TASK SET >>
[a] From the Minuscule 440 article, extract the passage between "Minuscule 440 (in" and "the Eusebian Canons.", inclusive, copying it word for word.
[b] Decide whether each statement below agrees with the Minuscule 440 article. Answer yes or no for each, and quote the deciding words of the article exactly. (i) The manuscript is made of parchment. (ii) Each page is laid out in two columns. (iii) The Ammonian Sections are accompanied by references to the Eusebian Canons.

PAGE EXTRACT >>
• • •

Minuscule 440
- Text: New Testament (except Rev.)
- Date: 12th century
- Script: Greek
- Now at: Cambridge University Library
- Size: 19 cm by 14 cm
- Type: Western text-type (in Acts)
- Category: none
- Note: marginalia

= Minuscule 440 =

Minuscule 440 (in the Gregory-Aland numbering), δ 260 (in the Soden numbering), is a Greek minuscule manuscript of the New Testament, on parchment. Palaeographically it has been assigned to the 12th century. The marginal equipment is almost complete.

== Description ==

The codex contains a complete text of the New Testament except Book of Revelation on 294 parchment leaves with only one lacunae. It is written in one column per page, in 28-30 lines per page.

The text is divided according to the κεφαλαια (chapters), whose numbers are given at the margin, and their τιτλοι (titles of chapters) at the top of the pages. There is also a division according to the Ammonian Sections (in Mark 240 Sections, the last in 16:19), without references to the Eusebian Canons.

• • •

INFORMATION PROVIDED >>

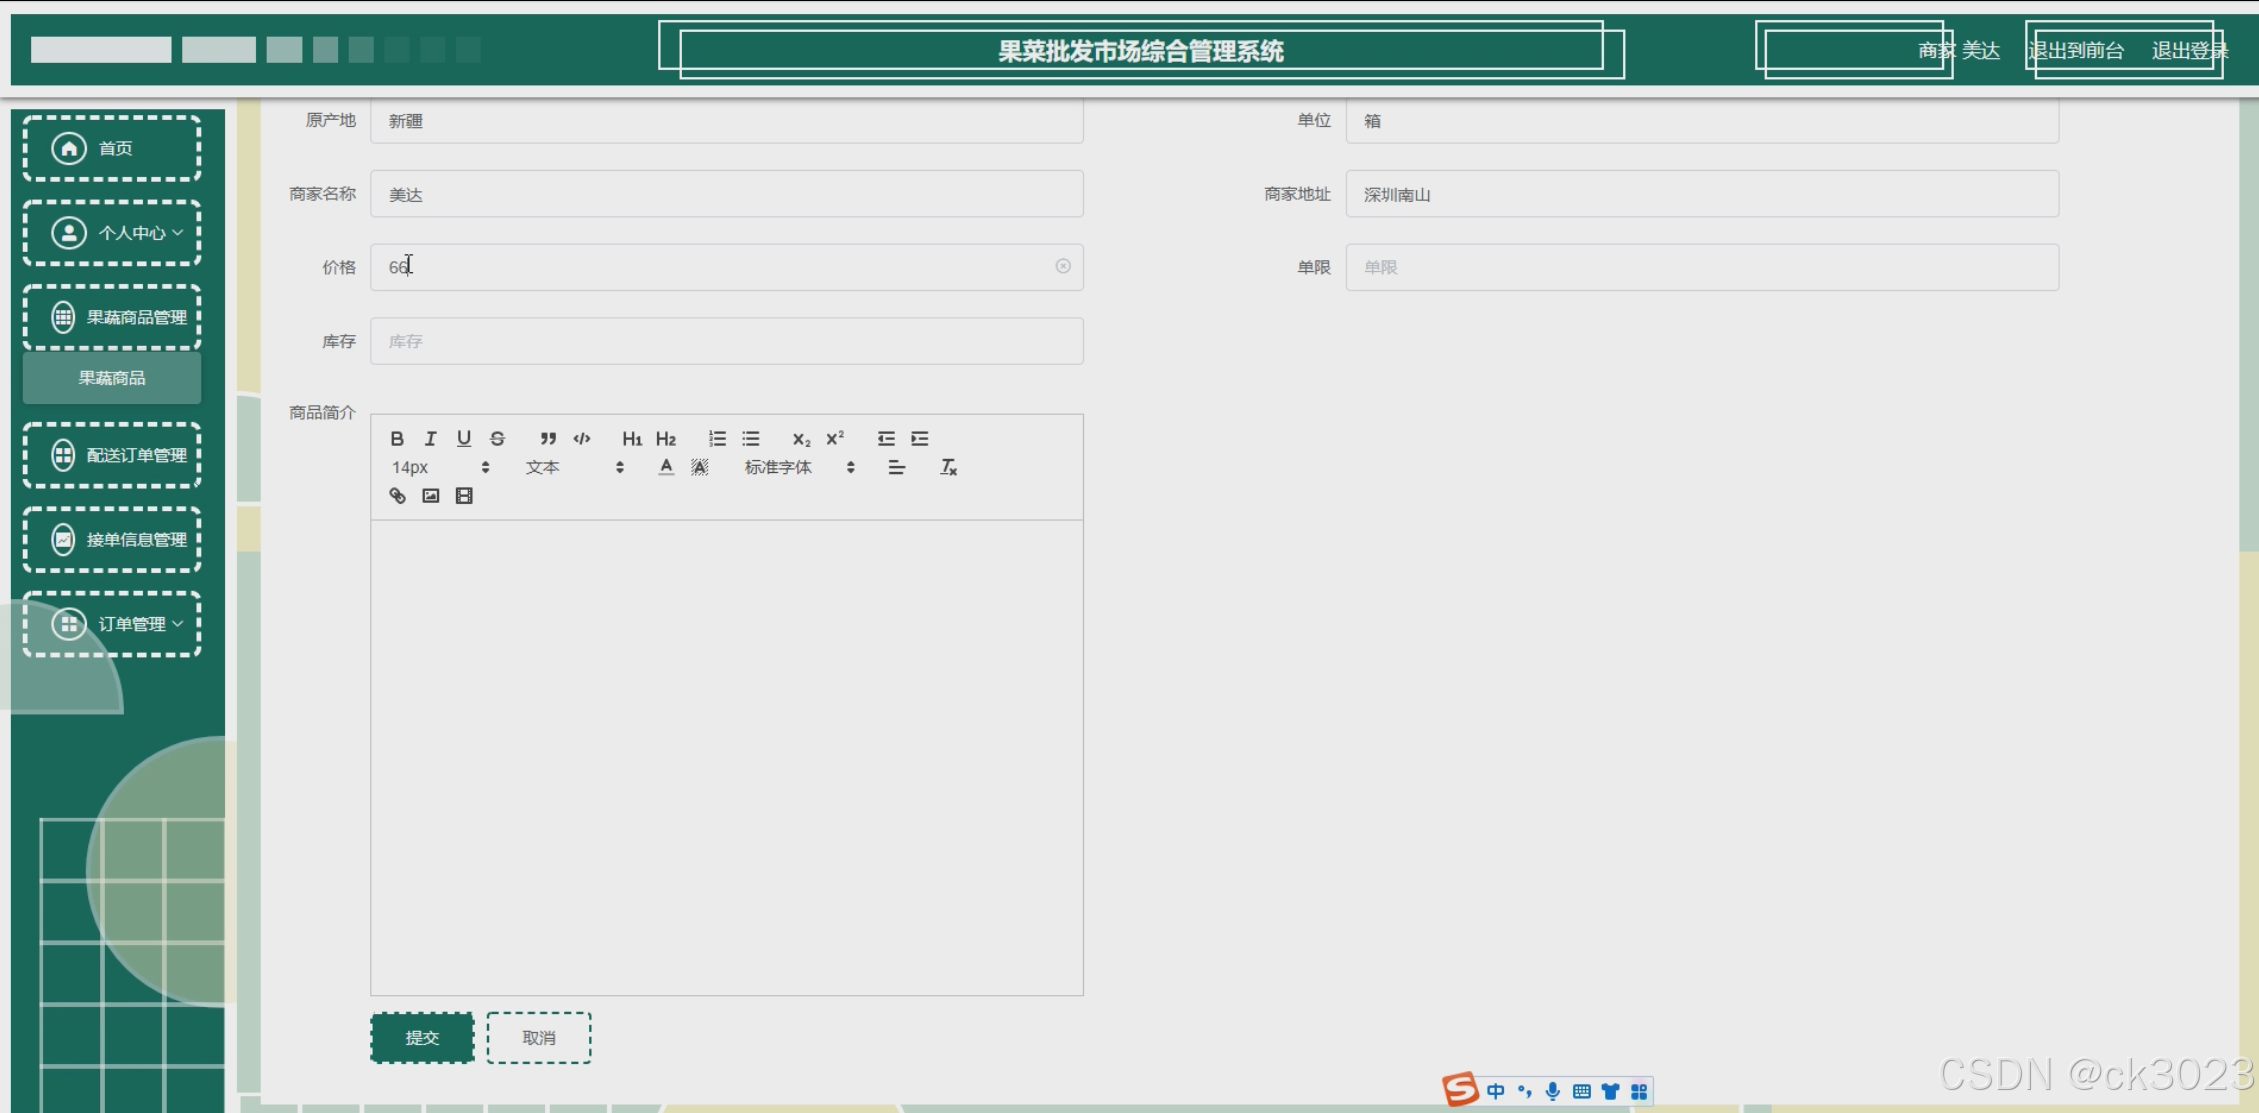Click the 退出登录 link
The height and width of the screenshot is (1113, 2259).
point(2188,50)
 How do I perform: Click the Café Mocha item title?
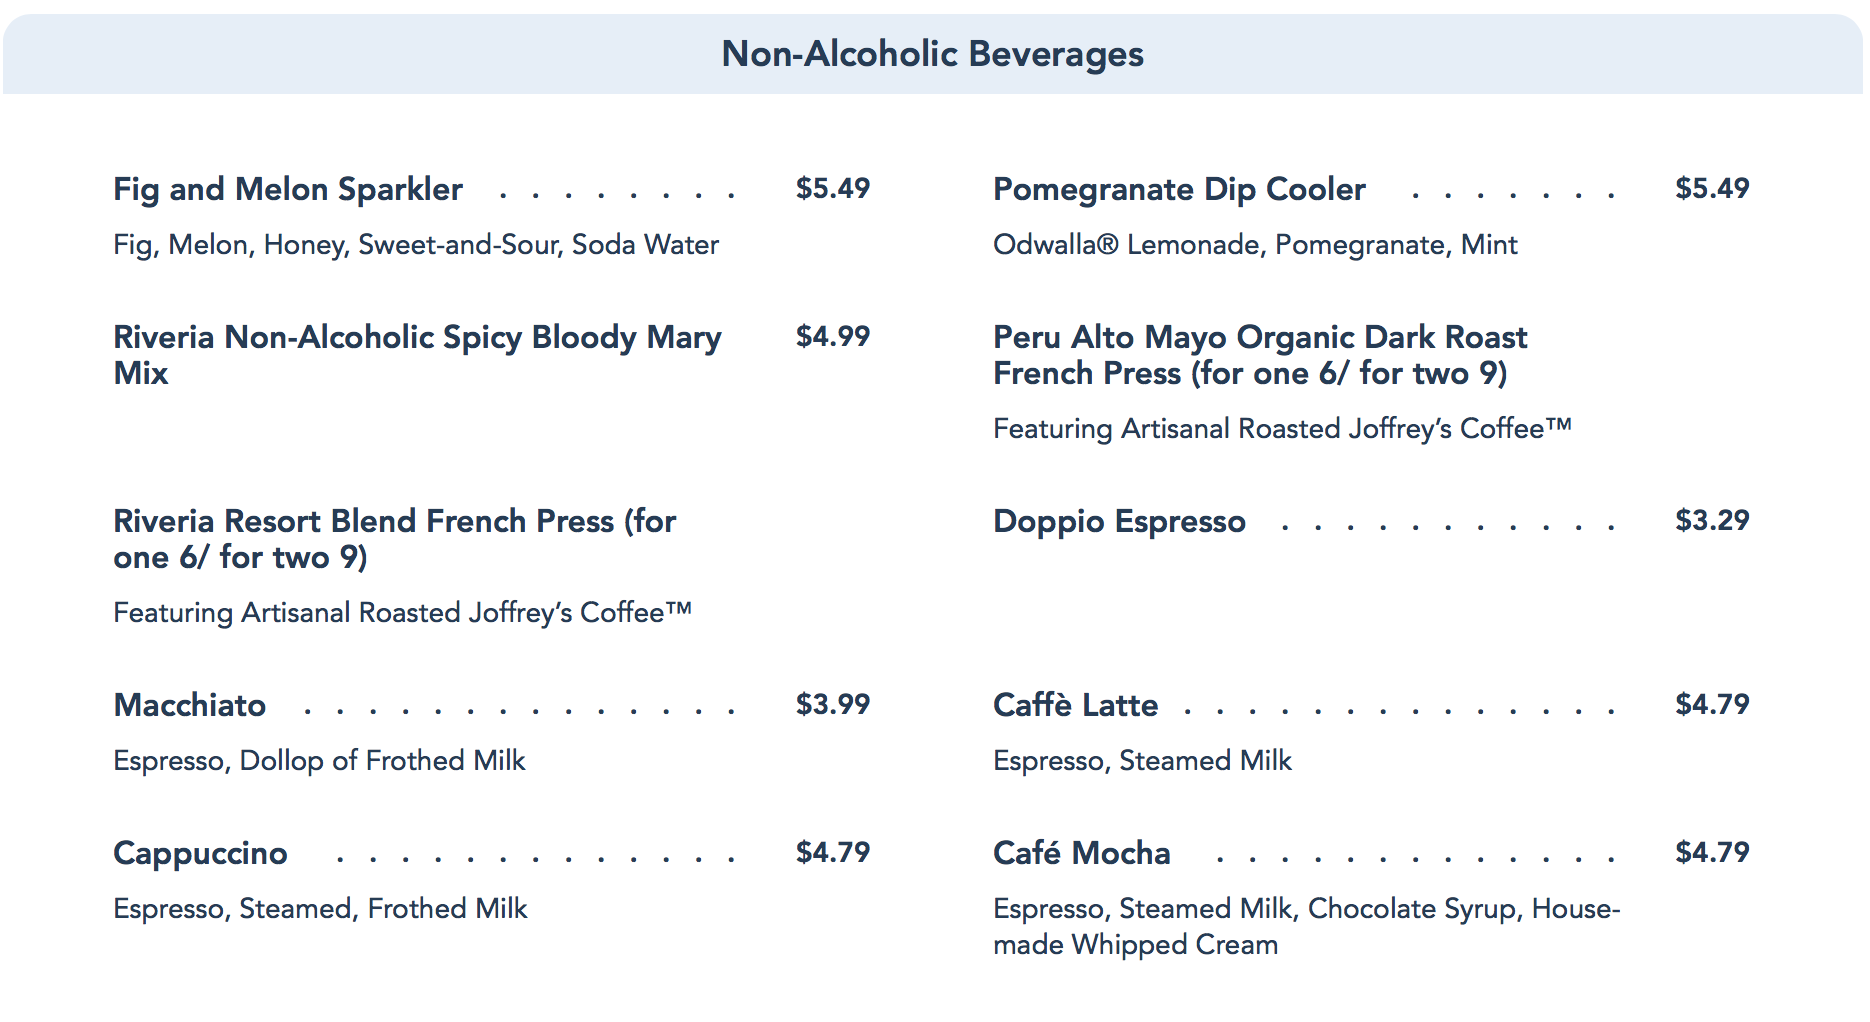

• • •

SET OF ANSWERS >>
[a]
Minuscule 440 (in the Gregory-Aland numbering), δ 260 (in the Soden numbering), is a Greek minuscule manuscript of the New Testament, on parchment. Palaeographically it has been assigned to the 12th century. The marginal equipment is almost complete.

== Description ==

The codex contains a complete text of the New Testament except Book of Revelation on 294 parchment leaves with only one lacunae. It is written in one column per page, in 28-30 lines per page.

The text is divided according to the κεφαλαια (chapters), whose numbers are given at the margin, and their τιτλοι (titles of chapters) at the top of the pages. There is also a division according to the Ammonian Sections (in Mark 240 Sections, the last in 16:19), without references to the Eusebian Canons.

[b]
(i) Yes: "is a Greek minuscule manuscript of the New Testament, on parchment"
(ii) No: "It is written in one column per page"
(iii) No: "without references to the Eusebian Canons"